──────── THE DATA ────────

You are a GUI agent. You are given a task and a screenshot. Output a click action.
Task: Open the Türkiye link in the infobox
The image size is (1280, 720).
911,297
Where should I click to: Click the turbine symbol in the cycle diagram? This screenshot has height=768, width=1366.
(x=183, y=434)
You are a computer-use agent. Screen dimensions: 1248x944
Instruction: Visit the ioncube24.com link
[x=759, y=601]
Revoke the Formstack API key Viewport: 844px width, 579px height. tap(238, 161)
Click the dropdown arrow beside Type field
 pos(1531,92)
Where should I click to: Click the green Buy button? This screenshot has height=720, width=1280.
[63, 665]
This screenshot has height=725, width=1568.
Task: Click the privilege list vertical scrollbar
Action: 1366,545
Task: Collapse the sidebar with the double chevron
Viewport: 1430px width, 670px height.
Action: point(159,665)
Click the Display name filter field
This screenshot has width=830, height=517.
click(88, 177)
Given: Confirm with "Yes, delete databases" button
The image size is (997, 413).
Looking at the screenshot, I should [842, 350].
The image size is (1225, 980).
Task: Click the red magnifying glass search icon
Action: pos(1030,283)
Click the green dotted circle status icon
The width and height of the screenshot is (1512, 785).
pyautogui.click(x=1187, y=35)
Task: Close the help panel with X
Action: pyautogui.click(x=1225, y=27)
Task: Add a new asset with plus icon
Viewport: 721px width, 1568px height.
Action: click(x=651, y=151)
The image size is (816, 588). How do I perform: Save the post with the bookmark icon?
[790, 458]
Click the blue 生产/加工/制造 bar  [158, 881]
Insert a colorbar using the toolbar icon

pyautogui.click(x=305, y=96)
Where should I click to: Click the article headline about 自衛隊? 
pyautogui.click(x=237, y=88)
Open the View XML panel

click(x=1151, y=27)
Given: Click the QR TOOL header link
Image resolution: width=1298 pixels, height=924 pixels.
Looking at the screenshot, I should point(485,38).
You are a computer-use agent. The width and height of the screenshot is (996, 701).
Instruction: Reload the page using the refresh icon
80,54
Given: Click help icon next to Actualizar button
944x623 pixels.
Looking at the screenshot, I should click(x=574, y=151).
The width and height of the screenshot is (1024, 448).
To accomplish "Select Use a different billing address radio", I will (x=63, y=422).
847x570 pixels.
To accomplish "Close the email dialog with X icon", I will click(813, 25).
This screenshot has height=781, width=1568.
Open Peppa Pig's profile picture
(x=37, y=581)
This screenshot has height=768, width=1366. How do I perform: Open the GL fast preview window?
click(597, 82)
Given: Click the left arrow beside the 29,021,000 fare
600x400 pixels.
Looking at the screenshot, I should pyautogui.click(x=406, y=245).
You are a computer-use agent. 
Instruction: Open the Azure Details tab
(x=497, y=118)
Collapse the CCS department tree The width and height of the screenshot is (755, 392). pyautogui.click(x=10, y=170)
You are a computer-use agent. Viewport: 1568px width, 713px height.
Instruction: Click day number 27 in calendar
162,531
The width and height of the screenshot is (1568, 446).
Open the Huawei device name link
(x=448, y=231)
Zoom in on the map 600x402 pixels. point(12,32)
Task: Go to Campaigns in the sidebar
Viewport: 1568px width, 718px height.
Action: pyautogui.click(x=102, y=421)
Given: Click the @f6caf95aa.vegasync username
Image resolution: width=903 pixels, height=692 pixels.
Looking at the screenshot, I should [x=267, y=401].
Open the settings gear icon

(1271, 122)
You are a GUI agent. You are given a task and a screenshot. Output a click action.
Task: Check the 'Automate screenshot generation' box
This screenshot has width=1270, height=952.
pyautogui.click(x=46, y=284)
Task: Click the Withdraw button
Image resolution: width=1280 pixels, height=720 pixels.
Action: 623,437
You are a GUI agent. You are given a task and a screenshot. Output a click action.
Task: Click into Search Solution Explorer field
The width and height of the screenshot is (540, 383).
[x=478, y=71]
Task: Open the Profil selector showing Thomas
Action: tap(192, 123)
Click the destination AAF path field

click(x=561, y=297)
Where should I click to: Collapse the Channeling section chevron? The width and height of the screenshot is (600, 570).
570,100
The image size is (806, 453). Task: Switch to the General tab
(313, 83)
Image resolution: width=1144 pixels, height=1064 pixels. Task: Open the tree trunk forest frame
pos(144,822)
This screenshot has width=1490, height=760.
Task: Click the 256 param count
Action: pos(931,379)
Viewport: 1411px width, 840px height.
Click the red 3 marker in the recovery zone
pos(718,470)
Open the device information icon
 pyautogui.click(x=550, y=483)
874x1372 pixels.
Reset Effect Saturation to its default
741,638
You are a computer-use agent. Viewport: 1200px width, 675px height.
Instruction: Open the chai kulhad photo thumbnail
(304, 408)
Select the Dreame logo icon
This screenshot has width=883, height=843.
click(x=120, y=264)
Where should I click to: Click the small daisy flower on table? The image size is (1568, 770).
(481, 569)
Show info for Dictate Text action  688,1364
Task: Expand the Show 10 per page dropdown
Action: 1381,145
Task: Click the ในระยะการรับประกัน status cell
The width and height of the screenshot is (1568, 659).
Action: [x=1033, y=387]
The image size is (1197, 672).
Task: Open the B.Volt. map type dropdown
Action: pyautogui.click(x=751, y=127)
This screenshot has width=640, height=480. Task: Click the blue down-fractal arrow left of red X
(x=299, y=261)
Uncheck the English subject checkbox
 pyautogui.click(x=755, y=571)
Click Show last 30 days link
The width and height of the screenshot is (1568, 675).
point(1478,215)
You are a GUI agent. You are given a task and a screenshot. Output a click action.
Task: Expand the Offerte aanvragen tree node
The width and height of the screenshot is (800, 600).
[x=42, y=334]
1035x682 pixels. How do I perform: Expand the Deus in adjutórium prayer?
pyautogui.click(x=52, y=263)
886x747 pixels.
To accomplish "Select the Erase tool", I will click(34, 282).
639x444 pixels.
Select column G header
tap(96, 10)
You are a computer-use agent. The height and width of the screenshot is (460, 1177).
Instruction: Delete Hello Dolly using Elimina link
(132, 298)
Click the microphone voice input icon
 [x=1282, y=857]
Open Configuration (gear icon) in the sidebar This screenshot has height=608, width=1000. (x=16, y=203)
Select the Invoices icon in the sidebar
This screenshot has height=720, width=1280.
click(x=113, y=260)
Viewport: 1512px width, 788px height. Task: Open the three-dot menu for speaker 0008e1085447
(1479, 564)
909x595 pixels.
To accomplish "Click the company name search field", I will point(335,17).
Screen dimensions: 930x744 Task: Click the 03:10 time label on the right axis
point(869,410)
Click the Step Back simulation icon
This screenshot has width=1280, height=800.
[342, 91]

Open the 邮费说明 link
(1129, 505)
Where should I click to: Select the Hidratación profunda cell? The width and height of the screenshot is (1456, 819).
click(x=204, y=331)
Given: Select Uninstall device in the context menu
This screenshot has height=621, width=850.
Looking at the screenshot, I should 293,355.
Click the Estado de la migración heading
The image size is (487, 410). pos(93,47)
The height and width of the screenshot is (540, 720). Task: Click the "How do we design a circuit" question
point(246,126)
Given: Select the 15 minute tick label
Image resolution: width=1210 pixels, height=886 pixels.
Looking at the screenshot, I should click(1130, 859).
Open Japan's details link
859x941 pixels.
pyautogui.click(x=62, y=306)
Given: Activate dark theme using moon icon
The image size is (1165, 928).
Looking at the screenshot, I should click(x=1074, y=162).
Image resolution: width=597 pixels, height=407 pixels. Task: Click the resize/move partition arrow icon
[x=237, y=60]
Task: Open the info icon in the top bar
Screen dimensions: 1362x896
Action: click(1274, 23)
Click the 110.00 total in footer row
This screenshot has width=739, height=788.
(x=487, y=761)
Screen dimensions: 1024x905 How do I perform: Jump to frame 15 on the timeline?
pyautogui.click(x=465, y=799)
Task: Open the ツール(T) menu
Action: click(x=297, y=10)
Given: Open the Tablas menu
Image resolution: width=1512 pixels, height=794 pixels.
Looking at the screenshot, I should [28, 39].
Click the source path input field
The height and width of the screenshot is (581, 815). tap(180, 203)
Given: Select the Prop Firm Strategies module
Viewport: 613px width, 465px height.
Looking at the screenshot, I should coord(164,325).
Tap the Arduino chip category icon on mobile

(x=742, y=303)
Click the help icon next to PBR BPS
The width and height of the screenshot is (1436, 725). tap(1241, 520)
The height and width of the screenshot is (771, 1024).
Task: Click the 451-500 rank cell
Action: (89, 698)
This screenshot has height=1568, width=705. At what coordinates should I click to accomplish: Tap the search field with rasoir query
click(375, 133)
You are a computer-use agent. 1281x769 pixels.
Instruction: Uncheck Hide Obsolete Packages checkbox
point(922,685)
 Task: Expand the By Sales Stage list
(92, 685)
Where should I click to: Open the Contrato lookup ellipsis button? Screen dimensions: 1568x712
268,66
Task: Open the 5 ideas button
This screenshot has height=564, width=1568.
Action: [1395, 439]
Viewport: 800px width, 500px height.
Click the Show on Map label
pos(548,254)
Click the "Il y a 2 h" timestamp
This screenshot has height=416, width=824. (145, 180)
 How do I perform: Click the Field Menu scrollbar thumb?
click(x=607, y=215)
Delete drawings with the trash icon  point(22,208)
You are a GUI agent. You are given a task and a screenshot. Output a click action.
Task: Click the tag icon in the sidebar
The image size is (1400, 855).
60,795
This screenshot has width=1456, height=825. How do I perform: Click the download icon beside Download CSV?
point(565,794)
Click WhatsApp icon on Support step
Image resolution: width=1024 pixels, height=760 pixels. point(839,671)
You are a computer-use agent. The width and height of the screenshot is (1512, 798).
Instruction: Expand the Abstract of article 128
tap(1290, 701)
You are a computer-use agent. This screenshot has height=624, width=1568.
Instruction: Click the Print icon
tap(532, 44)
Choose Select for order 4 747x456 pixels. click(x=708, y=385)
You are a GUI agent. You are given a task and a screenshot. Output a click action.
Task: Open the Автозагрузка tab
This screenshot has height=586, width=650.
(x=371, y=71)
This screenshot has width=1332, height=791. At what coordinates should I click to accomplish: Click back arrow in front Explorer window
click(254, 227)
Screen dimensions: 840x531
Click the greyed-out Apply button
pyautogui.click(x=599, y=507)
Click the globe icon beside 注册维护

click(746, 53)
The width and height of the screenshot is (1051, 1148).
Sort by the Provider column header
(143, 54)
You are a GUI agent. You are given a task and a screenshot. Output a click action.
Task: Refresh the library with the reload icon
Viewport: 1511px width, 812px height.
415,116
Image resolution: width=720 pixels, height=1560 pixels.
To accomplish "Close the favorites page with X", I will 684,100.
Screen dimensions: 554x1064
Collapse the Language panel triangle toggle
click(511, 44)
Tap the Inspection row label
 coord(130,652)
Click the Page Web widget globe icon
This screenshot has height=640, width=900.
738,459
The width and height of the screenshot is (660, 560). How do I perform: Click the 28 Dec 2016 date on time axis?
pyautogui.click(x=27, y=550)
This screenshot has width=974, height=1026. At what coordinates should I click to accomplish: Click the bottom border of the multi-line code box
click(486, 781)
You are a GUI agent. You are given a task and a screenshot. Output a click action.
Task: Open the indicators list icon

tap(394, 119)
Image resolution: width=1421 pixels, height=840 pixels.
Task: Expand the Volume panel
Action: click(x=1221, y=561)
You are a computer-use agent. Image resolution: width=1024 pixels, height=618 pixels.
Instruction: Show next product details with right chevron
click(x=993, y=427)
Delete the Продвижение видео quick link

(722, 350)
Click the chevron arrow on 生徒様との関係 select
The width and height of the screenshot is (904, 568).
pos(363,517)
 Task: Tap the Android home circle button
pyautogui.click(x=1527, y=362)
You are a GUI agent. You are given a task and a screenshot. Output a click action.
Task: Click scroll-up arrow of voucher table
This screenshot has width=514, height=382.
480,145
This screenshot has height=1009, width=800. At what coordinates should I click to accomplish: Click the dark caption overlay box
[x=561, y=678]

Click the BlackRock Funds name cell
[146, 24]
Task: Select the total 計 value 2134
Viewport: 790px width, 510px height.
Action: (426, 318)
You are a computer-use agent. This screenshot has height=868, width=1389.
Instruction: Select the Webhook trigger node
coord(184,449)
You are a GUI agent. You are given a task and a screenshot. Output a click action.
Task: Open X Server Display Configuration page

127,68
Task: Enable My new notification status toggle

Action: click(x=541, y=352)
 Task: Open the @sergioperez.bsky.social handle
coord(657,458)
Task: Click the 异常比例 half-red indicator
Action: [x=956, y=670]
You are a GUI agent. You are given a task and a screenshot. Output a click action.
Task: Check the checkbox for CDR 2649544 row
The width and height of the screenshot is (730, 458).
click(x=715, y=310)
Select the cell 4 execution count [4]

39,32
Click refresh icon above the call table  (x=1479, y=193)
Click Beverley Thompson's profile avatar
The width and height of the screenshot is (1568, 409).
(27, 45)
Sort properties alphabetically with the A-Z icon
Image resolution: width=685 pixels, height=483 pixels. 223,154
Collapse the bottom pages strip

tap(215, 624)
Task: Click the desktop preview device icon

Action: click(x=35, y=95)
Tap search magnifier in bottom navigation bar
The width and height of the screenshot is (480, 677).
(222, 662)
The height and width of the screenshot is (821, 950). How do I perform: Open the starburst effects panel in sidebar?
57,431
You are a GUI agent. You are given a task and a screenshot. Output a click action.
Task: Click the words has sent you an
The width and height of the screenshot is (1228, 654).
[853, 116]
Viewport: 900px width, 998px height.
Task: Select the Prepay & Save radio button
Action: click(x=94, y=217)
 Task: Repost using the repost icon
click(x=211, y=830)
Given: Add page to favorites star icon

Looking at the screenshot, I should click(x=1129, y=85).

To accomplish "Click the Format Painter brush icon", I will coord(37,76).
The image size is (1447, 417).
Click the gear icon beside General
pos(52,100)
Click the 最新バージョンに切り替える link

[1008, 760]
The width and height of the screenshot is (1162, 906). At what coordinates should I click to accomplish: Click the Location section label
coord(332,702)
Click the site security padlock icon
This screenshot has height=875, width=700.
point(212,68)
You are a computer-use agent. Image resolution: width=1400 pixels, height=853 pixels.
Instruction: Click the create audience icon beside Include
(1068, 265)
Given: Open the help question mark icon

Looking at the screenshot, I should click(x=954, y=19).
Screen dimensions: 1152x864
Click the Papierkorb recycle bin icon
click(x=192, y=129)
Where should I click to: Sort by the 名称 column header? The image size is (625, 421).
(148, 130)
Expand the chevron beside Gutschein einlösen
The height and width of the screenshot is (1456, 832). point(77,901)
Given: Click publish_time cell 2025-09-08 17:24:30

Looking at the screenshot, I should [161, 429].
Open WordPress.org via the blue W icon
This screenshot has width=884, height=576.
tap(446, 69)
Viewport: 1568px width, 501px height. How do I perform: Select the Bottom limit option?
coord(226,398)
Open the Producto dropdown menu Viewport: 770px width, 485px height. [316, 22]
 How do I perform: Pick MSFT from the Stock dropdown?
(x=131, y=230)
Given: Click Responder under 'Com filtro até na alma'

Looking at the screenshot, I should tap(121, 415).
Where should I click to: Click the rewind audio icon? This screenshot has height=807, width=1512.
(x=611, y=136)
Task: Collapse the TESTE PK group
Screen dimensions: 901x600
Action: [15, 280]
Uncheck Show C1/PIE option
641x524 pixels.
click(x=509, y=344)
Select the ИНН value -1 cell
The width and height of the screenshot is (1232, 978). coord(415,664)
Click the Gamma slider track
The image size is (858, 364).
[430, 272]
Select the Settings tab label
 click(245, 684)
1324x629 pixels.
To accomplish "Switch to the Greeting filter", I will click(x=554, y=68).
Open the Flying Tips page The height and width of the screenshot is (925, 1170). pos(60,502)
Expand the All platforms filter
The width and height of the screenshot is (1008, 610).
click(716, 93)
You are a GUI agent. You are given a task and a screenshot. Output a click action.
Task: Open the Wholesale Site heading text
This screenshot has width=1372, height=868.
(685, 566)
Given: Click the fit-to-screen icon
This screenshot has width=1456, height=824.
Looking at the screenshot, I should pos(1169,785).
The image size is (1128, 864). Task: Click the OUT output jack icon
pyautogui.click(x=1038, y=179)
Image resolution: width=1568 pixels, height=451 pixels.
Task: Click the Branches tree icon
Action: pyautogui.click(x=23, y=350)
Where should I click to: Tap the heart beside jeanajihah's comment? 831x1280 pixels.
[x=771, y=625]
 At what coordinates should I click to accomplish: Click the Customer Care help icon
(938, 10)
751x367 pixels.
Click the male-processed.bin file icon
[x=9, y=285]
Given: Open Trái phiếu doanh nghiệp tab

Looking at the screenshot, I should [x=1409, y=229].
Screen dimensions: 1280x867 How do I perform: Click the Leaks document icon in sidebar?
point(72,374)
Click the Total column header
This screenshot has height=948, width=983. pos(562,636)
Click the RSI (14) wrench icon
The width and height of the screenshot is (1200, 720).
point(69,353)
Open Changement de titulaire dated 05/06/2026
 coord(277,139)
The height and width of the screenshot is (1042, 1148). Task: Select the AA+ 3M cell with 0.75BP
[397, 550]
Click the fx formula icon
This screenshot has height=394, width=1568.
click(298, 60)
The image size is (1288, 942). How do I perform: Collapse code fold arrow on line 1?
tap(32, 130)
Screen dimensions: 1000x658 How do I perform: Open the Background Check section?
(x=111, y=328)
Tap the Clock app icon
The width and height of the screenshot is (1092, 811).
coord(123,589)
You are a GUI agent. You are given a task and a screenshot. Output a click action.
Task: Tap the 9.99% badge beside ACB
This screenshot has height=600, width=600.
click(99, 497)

────────

_EXERCISE REQUIREMENTS:_ Could you output exactly the lines from the one containing "Open Changement de titulaire dated 05/06/2026" to the end of the entries above, both included, and no others?

_RESULT OF THIS EXERCISE:_
Open Changement de titulaire dated 05/06/2026
 coord(277,139)
The height and width of the screenshot is (1042, 1148). Task: Select the AA+ 3M cell with 0.75BP
[397, 550]
Click the fx formula icon
This screenshot has height=394, width=1568.
click(298, 60)
The image size is (1288, 942). How do I perform: Collapse code fold arrow on line 1?
tap(32, 130)
Screen dimensions: 1000x658 How do I perform: Open the Background Check section?
(x=111, y=328)
Tap the Clock app icon
The width and height of the screenshot is (1092, 811).
coord(123,589)
You are a GUI agent. You are given a task and a screenshot. Output a click action.
Task: Tap the 9.99% badge beside ACB
This screenshot has height=600, width=600.
click(99, 497)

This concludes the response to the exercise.